ASSIGNED TASK:
The answer should hold exactly the lines of the entries below from the one containing "18 (120, 1974)" through the last line, both included.

[Pixel coordinate grounding data]
::::::::::
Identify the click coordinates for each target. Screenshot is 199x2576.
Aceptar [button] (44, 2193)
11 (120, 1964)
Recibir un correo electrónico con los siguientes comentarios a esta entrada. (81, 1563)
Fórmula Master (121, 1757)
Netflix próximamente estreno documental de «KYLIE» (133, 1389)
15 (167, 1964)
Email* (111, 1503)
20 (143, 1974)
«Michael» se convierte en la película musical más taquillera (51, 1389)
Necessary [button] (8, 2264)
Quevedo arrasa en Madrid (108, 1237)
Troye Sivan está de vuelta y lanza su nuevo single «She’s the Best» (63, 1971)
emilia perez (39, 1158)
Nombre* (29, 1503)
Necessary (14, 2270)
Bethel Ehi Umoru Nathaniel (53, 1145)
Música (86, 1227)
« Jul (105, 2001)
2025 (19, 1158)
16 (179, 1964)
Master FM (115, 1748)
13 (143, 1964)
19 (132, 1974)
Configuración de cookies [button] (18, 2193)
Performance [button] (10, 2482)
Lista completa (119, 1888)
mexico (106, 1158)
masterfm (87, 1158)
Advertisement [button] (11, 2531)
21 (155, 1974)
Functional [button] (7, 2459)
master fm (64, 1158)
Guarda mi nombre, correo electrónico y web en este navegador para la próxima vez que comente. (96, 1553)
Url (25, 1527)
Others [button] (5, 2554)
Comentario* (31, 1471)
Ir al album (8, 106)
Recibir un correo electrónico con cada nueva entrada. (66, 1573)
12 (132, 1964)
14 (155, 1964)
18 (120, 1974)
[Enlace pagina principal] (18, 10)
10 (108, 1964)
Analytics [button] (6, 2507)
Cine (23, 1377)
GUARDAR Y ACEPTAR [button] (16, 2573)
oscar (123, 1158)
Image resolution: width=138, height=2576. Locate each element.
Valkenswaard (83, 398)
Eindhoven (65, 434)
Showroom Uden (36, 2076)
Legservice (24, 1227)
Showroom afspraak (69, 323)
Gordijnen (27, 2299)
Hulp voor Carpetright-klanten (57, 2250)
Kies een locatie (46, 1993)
::::::::::
WRITTEN SOLUTION:
18 (120, 1974)
[Enlace pagina principal] (18, 10)
10 (108, 1964)
Analytics [button] (6, 2507)
Cine (23, 1377)
GUARDAR Y ACEPTAR [button] (16, 2573)
oscar (123, 1158)
Image resolution: width=138, height=2576. Locate each element.
Valkenswaard (83, 398)
Eindhoven (65, 434)
Showroom Uden (36, 2076)
Legservice (24, 1227)
Showroom afspraak (69, 323)
Gordijnen (27, 2299)
Hulp voor Carpetright-klanten (57, 2250)
Kies een locatie (46, 1993)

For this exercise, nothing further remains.